Each sequence of text is fed to the model independently and produces two final transformer block activations. Then, the components are concatenated before being fed into the final linear layer.

At this stage, LLMs possess both universal representation and the ability to adapt to downstream tasks. However, creating chatbots like ChatGPT or Gemini requires further refinement through techniques such as reinforcement learning, human feedback integration, and intensive training on instruction fine-tuning.
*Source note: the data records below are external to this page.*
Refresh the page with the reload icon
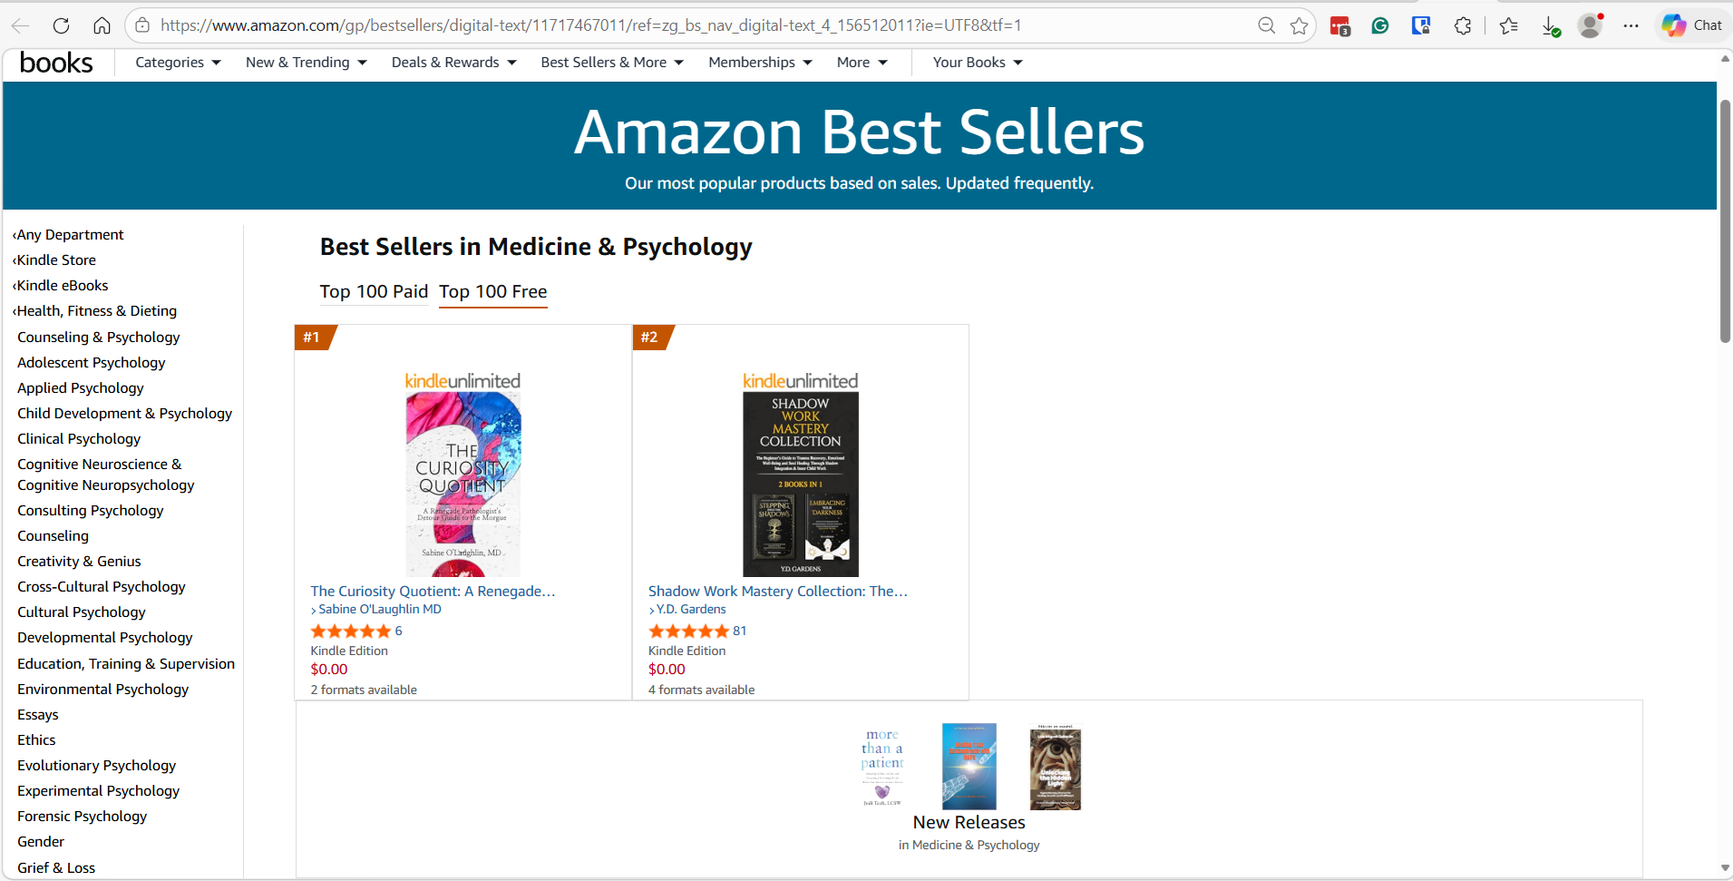This screenshot has height=881, width=1733. point(61,25)
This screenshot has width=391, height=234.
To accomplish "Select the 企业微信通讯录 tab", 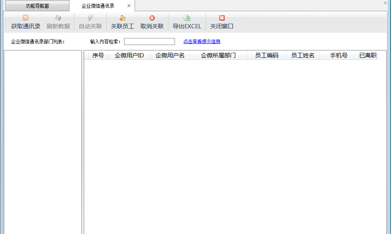I will (98, 6).
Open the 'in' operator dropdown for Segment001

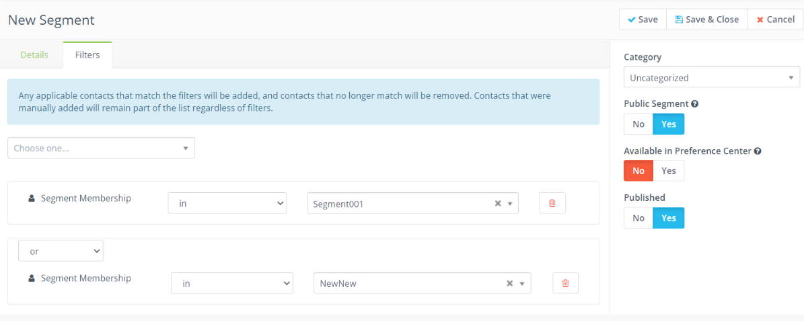click(x=227, y=203)
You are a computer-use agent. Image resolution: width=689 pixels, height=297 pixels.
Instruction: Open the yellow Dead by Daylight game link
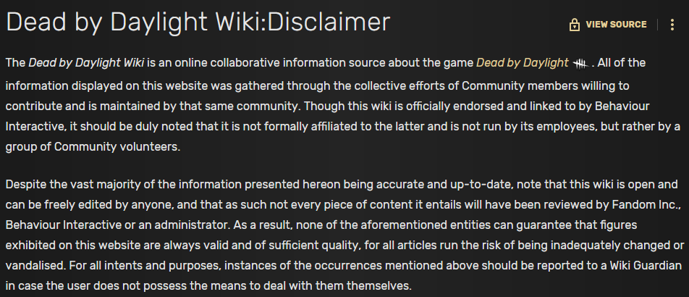tap(522, 63)
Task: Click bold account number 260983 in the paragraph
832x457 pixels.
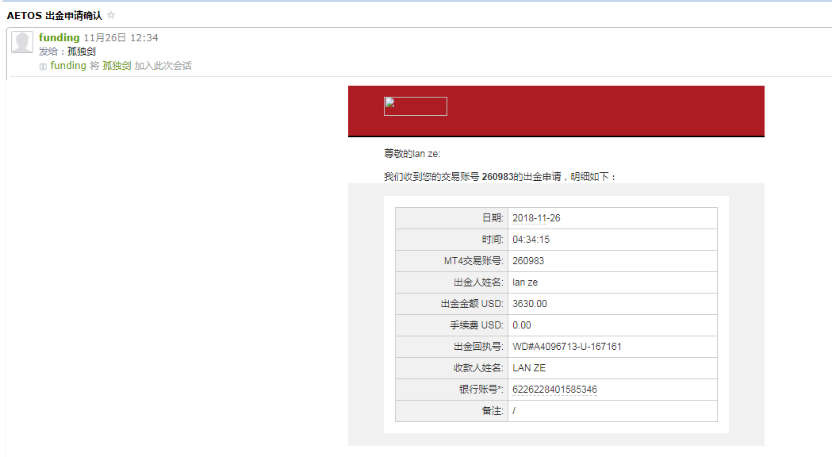Action: [497, 177]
This fine-tuning involves presenting the model with various scenarios and adjusting its responses based on how well they align with desired conversational outcomes, such as coherence, relevance, and appropriateness.

Next Steps in LLMs

LLMs stand as an achievement to the long journey of natural language processing and understanding research. Their ability to generate human-like text empowers them to act as useful personal assistants, helping us in writing, answering questions, and even drafting creative ideas. Furthermore, integration with external tools like RAG and LangChain unlocks a next level of efficiency, allowing them to tap into external knowledge sources and leverage tools like SQL, search engines, and calculators. The rise of Multimodal Generative AI, such as Gemini and GPT-4, pushes the boundaries even further. These models not only generate text but also process and create diverse data formats, including images and speech. While the current capabilities of Generative AI are impressive, the potential for even greater development is undeniable. However, responsible development is significantly important to address concerns surrounding bias, safety, and transparency. By encouraging open dialogue and prioritizing responsible practices, we can anticipate LLMs become a powerful force for positive change in the world.